Override the host-side mount with POBSYNC_BACKUP_ROOT:
POBSYNC_BACKUP_ROOT=/mnt/backups/pobsync docker compose up --build web scheduler worker
Docker With MariaDB
docker compose --profile mariadb up --build web-mariadb
With the scheduler:
docker compose --profile mariadb up --build web-mariadb scheduler-mariadb worker-mariadb
SQLite remains the default because it is enough for a single backup server and keeps deployment simple.
For native systemd installs with MariaDB client support, run the installer with:
sudo scripts/install-systemd --install-extras mariadb
Current Architecture
The public operating surface is Django-first. The CLI is now a maintainer layer around Django management commands and
the old YAML/cron workflow has been retired from the pobsync entrypoint.
Discovered snapshots are stored in SnapshotRecord, including the base snapshot metadata and a nullable SQL link to the
base record when it is known.
The Django retention command plans from SnapshotRecord instead of rediscovering snapshots from the filesystem.
Post-backup pruning from Django also uses the SQL retention service after the completed snapshot is recorded.
Staff-only JSON endpoints expose service status, hosts, snapshots, and backup runs for lightweight inspection.
Staff-only dashboard views expose the same operational state through Django templates.
Host pages include a safe snapshot discovery action that records existing snapshots into SQL.
Host pages also include a read-only SQL retention plan view before any destructive pruning action.
Schedules can be created or updated from host pages using the same SQL-backed scheduler model.

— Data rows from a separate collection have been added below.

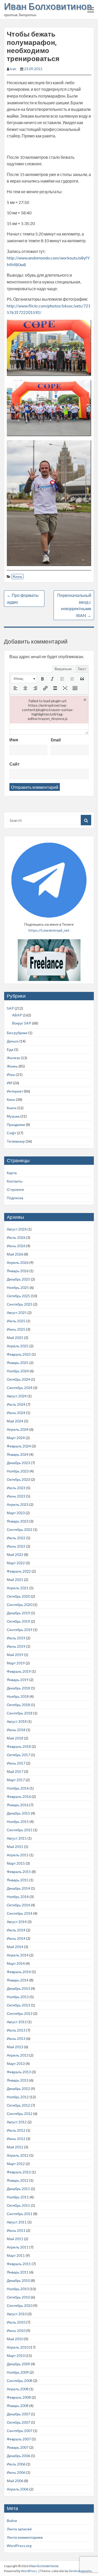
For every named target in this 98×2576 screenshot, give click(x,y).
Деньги (13, 1041)
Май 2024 (15, 1421)
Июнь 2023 (16, 1496)
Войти (12, 2520)
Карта (12, 1173)
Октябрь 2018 (18, 1704)
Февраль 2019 (19, 1671)
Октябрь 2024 (18, 1379)
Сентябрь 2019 (19, 1629)
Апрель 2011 (17, 2247)
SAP (10, 1008)
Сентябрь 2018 (19, 1713)
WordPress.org (19, 2545)
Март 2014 (16, 1963)
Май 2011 (15, 2238)
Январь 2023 (17, 1521)
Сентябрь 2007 (19, 2430)
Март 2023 (16, 1513)
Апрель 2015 (17, 1855)
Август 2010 (17, 2314)
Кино (11, 1099)
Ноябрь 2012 (18, 2097)
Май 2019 (15, 1654)
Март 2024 (16, 1437)
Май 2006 (15, 2480)
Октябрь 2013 (18, 2005)
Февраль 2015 (19, 1871)
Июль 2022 (16, 1538)
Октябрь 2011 (18, 2205)
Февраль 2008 (19, 2397)
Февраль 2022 (19, 1571)
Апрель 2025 (17, 1346)
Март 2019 (16, 1663)
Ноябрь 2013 (18, 1997)
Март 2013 (16, 2063)
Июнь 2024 (16, 1412)
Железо (13, 1058)
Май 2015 (15, 1846)
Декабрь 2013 (18, 1988)
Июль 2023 (16, 1488)
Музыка (13, 1116)
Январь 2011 (17, 2272)
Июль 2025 (16, 1321)
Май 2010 (15, 2339)
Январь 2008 (17, 2405)
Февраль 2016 (19, 1796)
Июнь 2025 (16, 1329)
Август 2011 (17, 2222)
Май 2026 (15, 1254)
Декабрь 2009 (18, 2364)
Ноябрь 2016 (18, 1788)
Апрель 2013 (17, 2055)
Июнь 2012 (16, 2138)
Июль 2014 (16, 1930)
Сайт (14, 763)
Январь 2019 (17, 1679)
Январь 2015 (17, 1880)
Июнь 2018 (16, 1730)
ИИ (9, 1083)
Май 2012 (15, 2147)
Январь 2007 (17, 2447)
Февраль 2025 (19, 1354)
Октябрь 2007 (18, 2422)
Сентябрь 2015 (19, 1830)
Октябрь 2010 (18, 2297)
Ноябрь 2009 (18, 2372)
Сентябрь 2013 (19, 2013)
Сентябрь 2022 (19, 1529)
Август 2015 (17, 1838)
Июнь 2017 (16, 1763)
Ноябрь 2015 (18, 1821)
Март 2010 (16, 2355)
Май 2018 (15, 1738)
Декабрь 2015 (18, 1813)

Host config can be edited from host pages while keeping host identity stable.
The remaining internal engine code still contains reusable backup primitives:
- snapshot naming and metadata
- rsync command construction and execution
- retention planning and pruning
- host locking
Next refactor targets:
- Move more snapshot lifecycle details into typed domain objects.
- Replace remaining dictionary-shaped config at engine boundaries.